[TASK DIRECTIONS] Which lines in the records below contain the word "image"? Copy each of them.

Segment Start: DATA EXTRACTS

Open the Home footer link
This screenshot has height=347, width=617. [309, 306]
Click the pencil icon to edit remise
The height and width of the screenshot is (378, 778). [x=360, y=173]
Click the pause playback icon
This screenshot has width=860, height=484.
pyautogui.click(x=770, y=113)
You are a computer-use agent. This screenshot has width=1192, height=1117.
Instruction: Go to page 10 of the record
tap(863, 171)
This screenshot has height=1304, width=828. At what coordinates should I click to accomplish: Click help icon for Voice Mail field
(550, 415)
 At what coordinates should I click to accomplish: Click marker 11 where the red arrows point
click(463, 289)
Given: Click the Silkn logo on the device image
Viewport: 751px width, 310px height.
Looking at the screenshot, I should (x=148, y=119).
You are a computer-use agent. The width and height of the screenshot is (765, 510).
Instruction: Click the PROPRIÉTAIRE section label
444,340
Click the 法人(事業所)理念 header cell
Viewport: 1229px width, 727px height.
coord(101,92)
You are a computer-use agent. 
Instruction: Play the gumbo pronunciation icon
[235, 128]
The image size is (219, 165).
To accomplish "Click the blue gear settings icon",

Segment End: DATA EXTRACTS

[FINAL ANSWER]
Given: Click the Silkn logo on the device image
The image size is (219, 165).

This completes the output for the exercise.